14ymedio, Yosmany Mayeta Labrada, Havana, 30 June 2016 – The star of home appliances in Cuban homes is not the television, nor even the powerful refrigerator. In the summer, the leading role belongs to a less serious but very important object for heat relief: the fan. But what happens when buying one of these pieces of equipment becomes a real battle against shortages, lines and bureaucracy?
For several weeks, temperatures have exceeded 86 degrees throughout the country, and like every year, the demand for fans is skyrocketing. However, in the government’s chain of “Hard Currency Collection Stores” (TRDs), the supply of these devices fails again, especially in Havana’s most populous districts, among which are Centro Havana, Cerro and 10 de Octubre.

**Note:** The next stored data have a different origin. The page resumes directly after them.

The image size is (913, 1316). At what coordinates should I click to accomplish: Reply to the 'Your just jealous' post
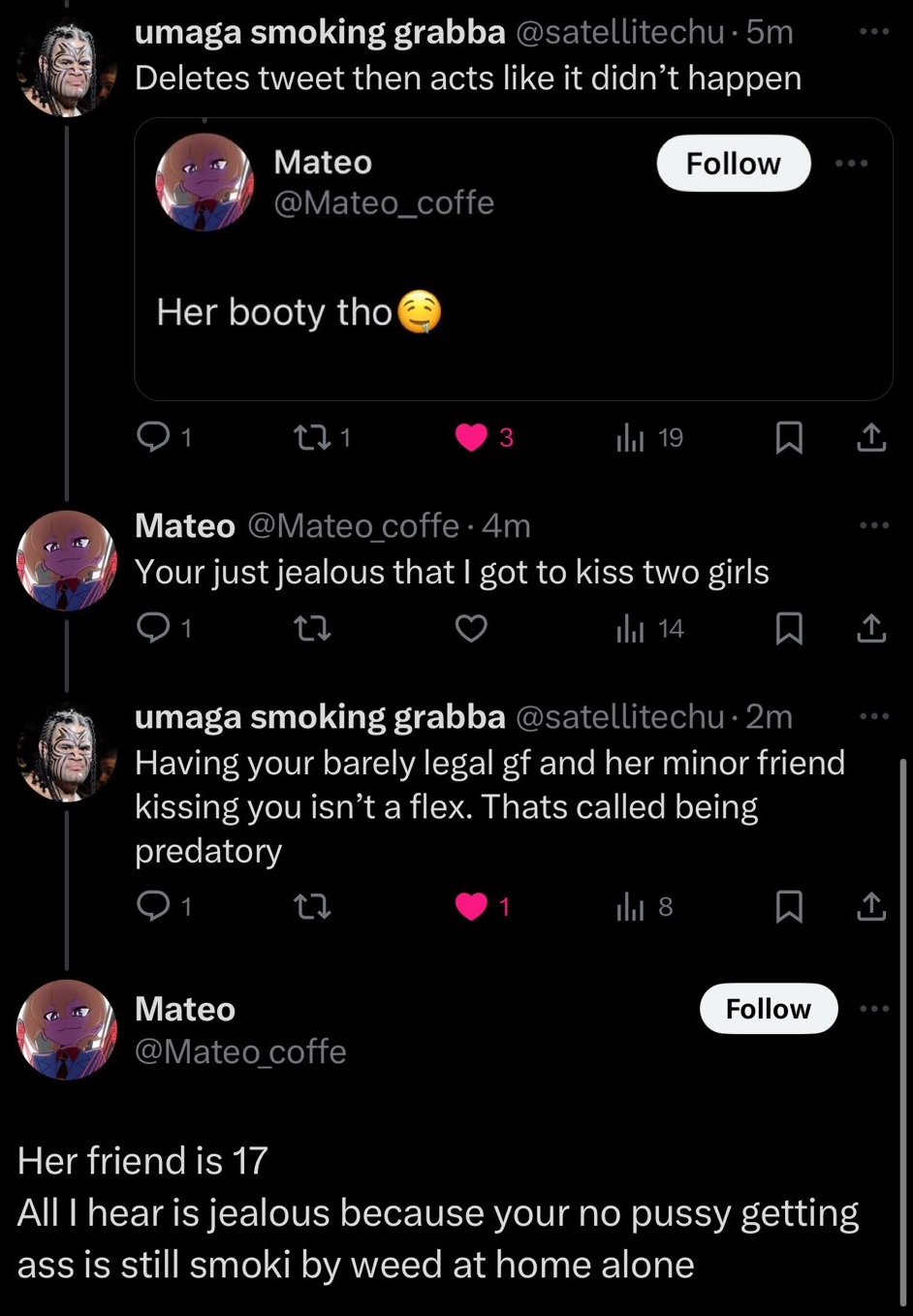coord(153,629)
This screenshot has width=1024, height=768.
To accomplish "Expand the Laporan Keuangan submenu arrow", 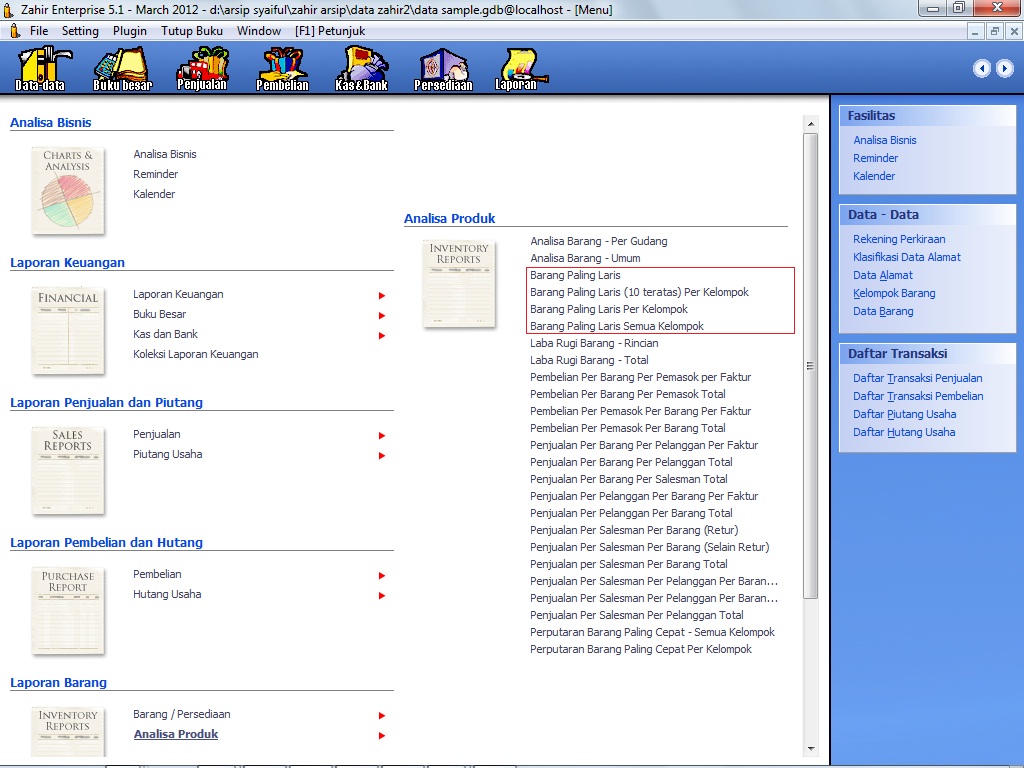I will tap(381, 295).
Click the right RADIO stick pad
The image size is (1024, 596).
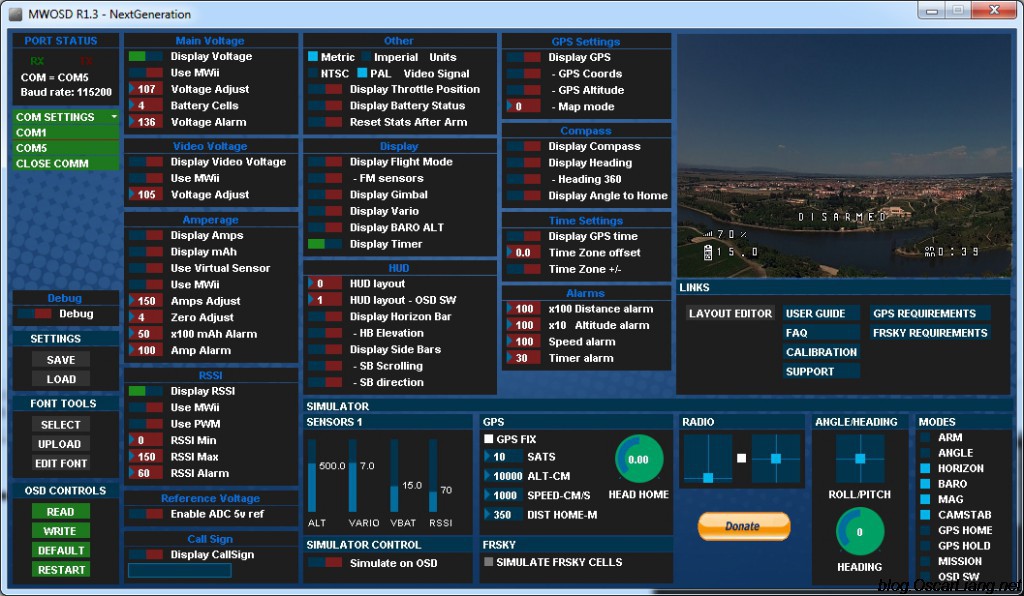tap(776, 459)
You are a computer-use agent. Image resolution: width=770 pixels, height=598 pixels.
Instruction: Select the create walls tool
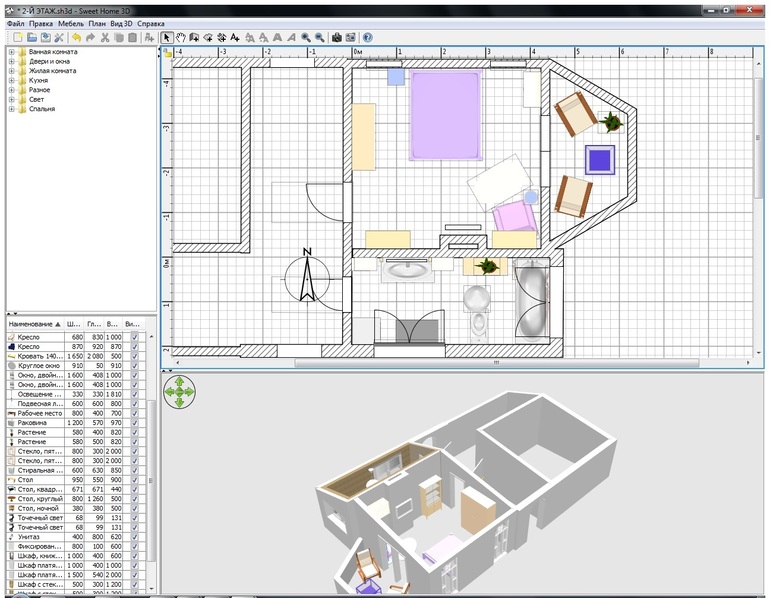pyautogui.click(x=194, y=37)
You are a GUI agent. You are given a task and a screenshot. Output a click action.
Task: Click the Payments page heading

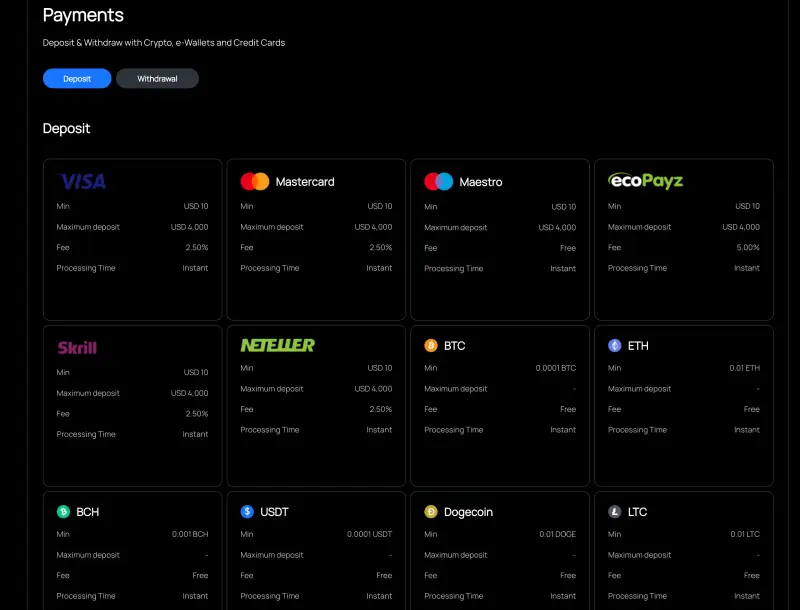(82, 15)

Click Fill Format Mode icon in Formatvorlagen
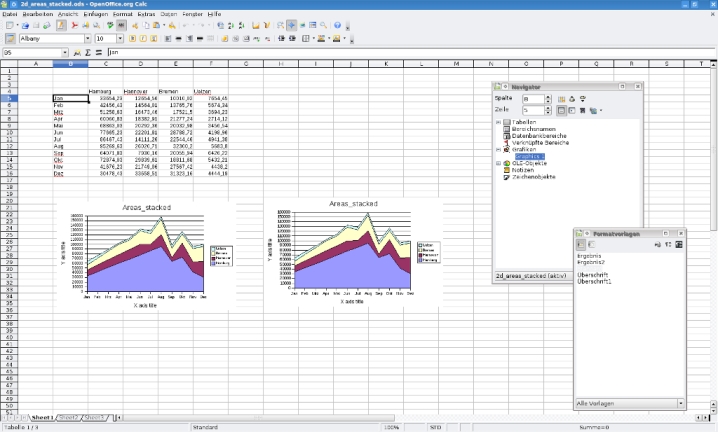[x=656, y=244]
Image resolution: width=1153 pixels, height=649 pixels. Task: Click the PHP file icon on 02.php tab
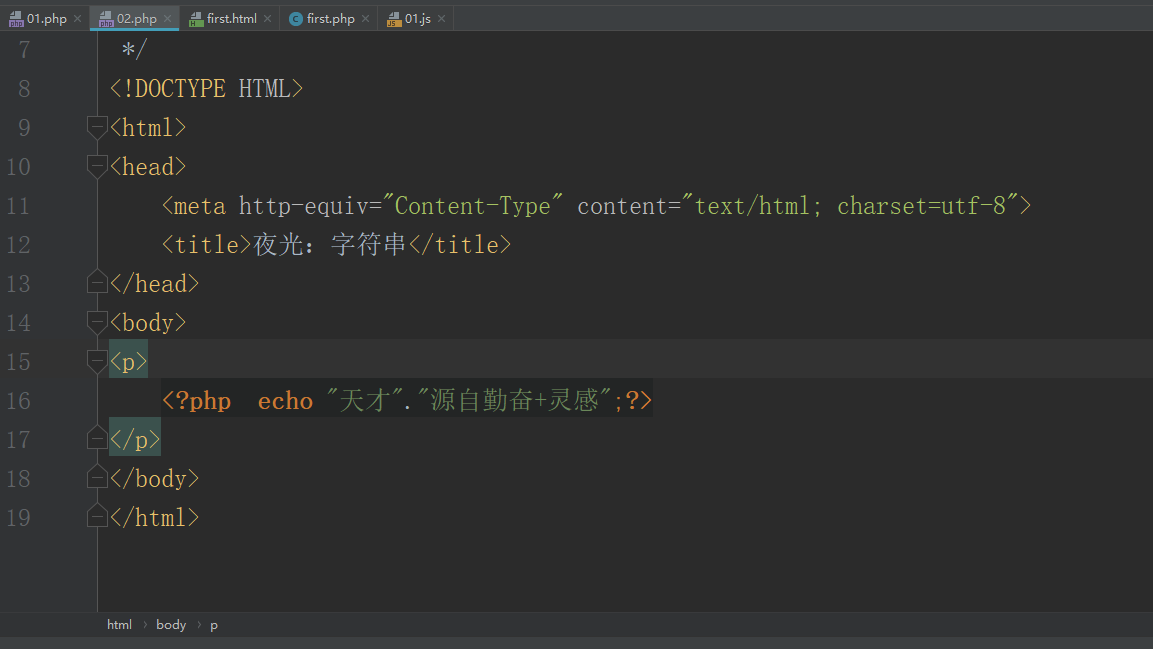pyautogui.click(x=104, y=17)
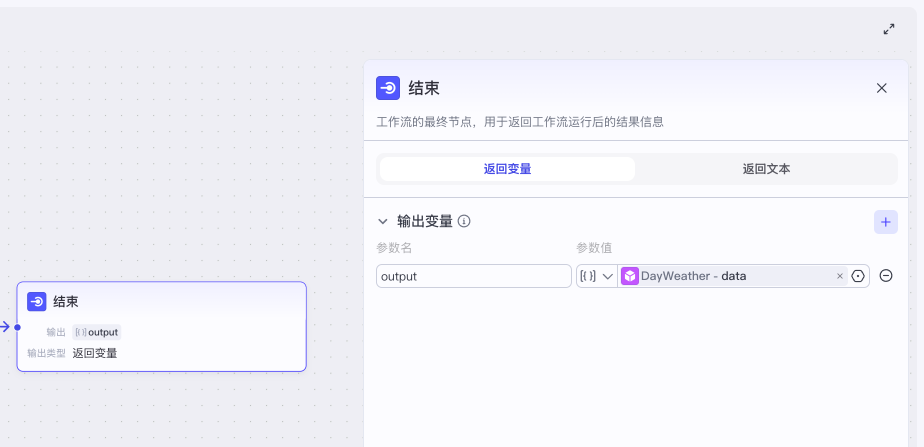The height and width of the screenshot is (447, 924).
Task: Click the 结束 node input connection point
Action: tap(17, 326)
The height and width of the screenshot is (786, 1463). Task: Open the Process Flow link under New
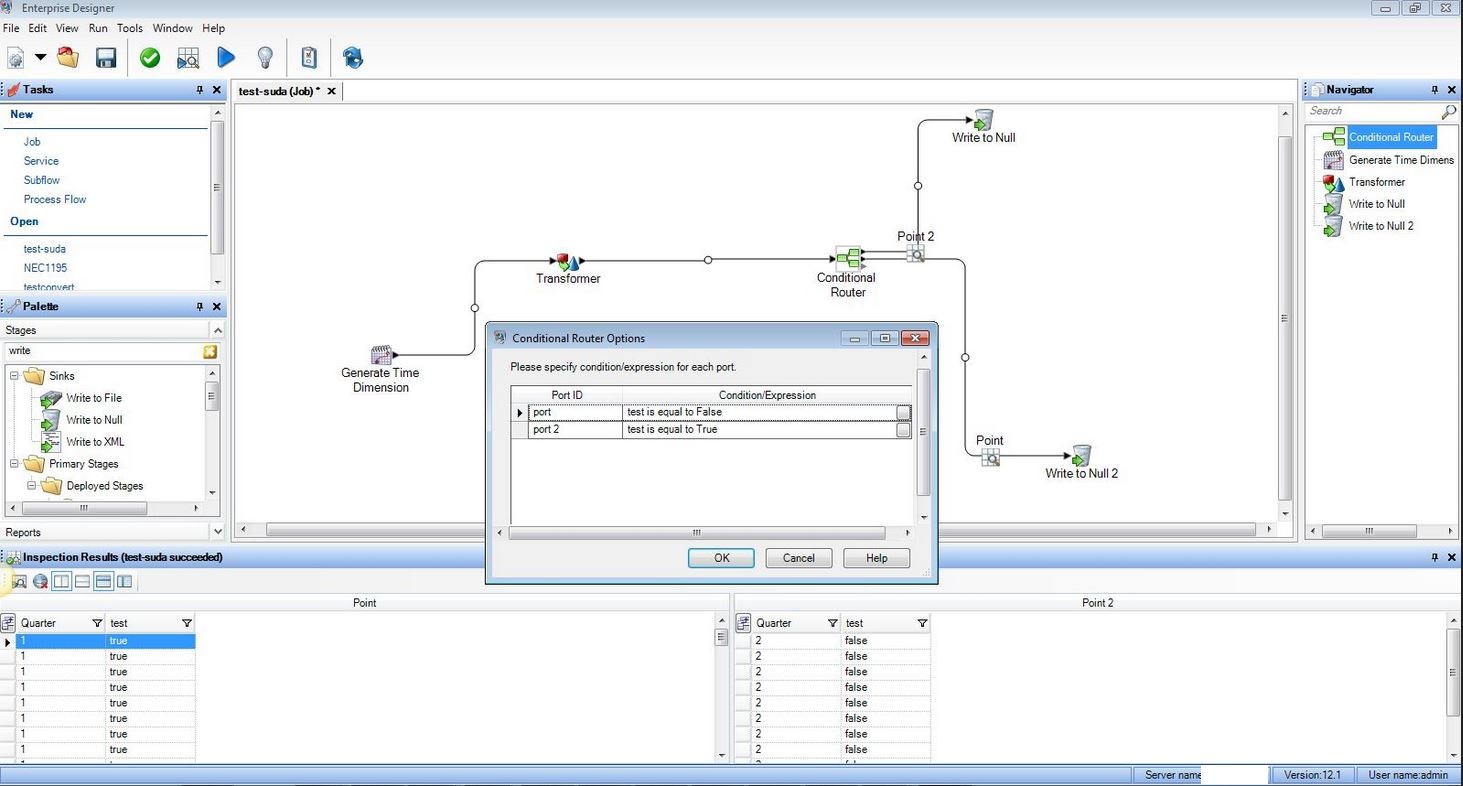[x=55, y=199]
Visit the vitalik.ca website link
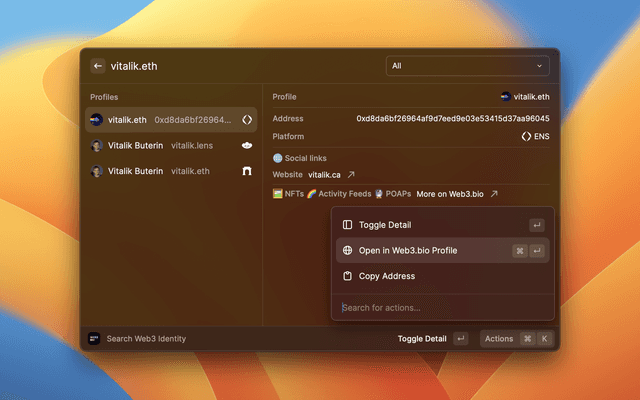 click(325, 175)
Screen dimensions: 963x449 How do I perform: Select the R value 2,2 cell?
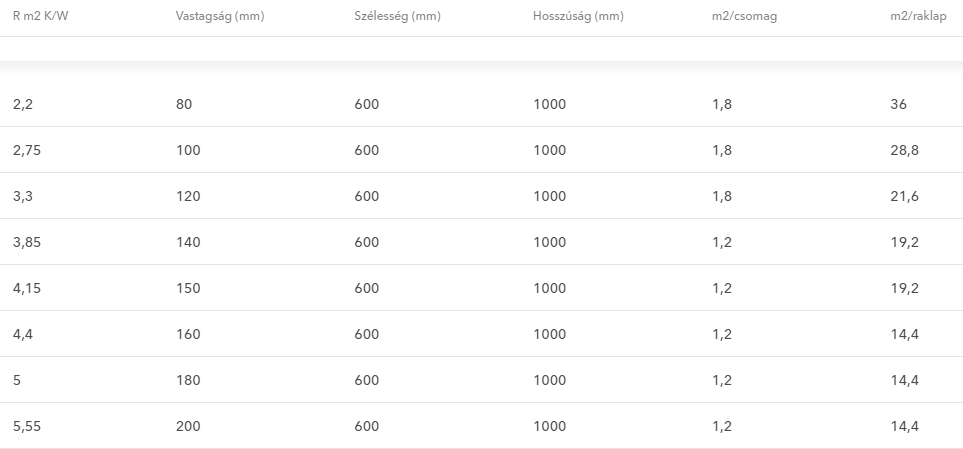tap(23, 104)
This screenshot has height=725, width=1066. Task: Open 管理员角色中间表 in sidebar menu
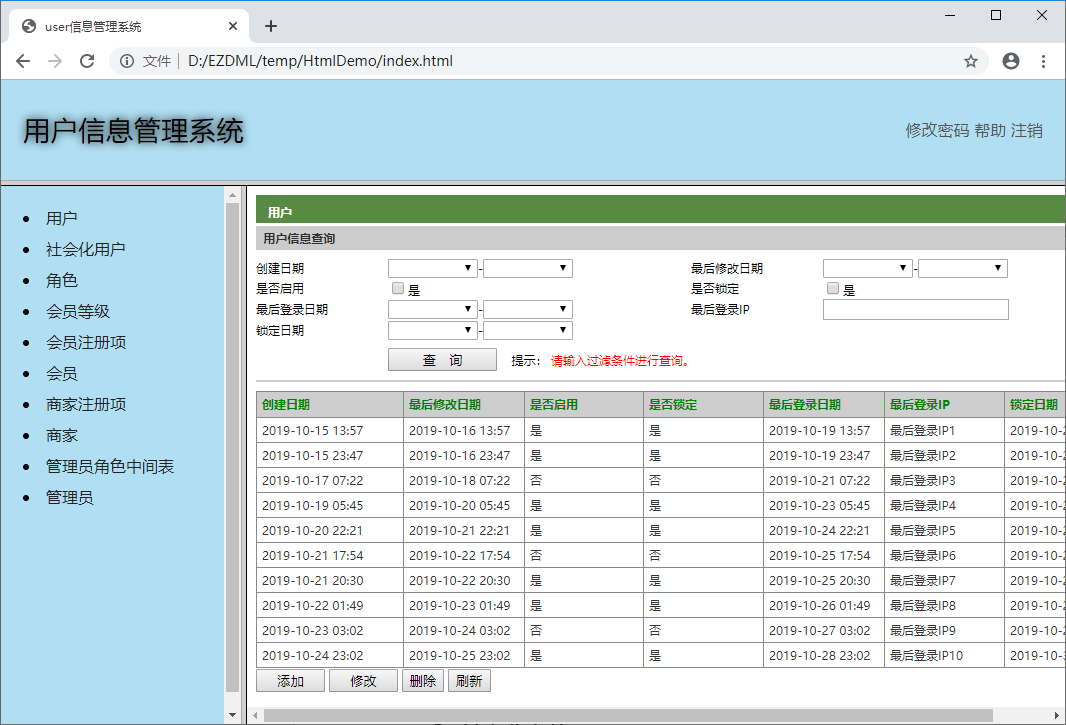pyautogui.click(x=109, y=467)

Last weekend customers in the long lines in the centrally located Carlos III Business Plaza were alerted about the arrival of a new batch of fans. “They came!” shouted an employee to those awaiting the unloading of the coveted merchandise. Two hours later, more than a hundred people waited to carry home their “friend” with blades and motor.
“They didn’t come for more than a month,” explained an employee to 14ymedio while he helped test one of the devices for a family that arrived with two small children. Consumers came from several areas of the city since it’s the “only place they’ve supplied with them,” commented a worker from the nearby Nguyen Van Troi clinic.
The great flow of customers and the poorly functioning air conditioning in the well-known store made fan buyers resort to newspapers or magazine covers in order to fan themselves in the midst of the intense heat of the facilities.
“I don’t leave my house without my personal fan,” explains Eneida, a teacher who is dedicated to tutoring students for university entrance exams. “This is my special fan, it never fails, I don’t have to wait hours to buy one, and it doesn’t need electricity,” the woman says ironically about her popular fan, made with a thin wooden slat and colored cardboard.
One of the rooms in which they sell scarce equipment was also set up to relieve the long lines in the Carlos III Plaza electronics department. The prices of these pieces of equipment approached 34.45 CUC, the monthly salary of a Public Health professional, in spite of the fact that they are of low quality and have a high rate of returns because of technical defects.
A tour carried out by this daily of other stores in the city yielded similar results. In the majority of them there are no fans for sale, not even the most expensive ones that commonly “don’t sell as fast,” according to an employee of the Puentes Grandes mall.
The location, in the west part of the capital, has not received devices of this kind for more than four weeks and “all those that arrived last month were returned by customers because they had problems,” added the worker.
Other provinces also suffer the fan shortage, among them Santiago de Cuba, known for its high summer temperatures. In the store at Troch and Cristina, a scalper whispers of the sale of a turn in line to access the business and reach one of the few fans on display. At a price of 39.45 CUC, the devices ran out before midday, to the annoyance of buyers and under the watchful gaze of several police officers who were guarding the place to prevent hoarding and fights.
The black market is delighted with the shortage situation of the in-demand appliance. In the illegal distribution networks prices have soared, and advertisements on digital classified sites offer products that are scarce in the state sector.
“I have pedestal fans called Cyclones that throw out a world of air,” said a young man outside of the Carlos III Plaza among the eager buyers who were waiting to enter the electronics department. “They are made in the USA and have remote control,” proclaimed the salesman who, for 90 CUC (roughly $90 US), heralded “a bargain and no waiting in line.”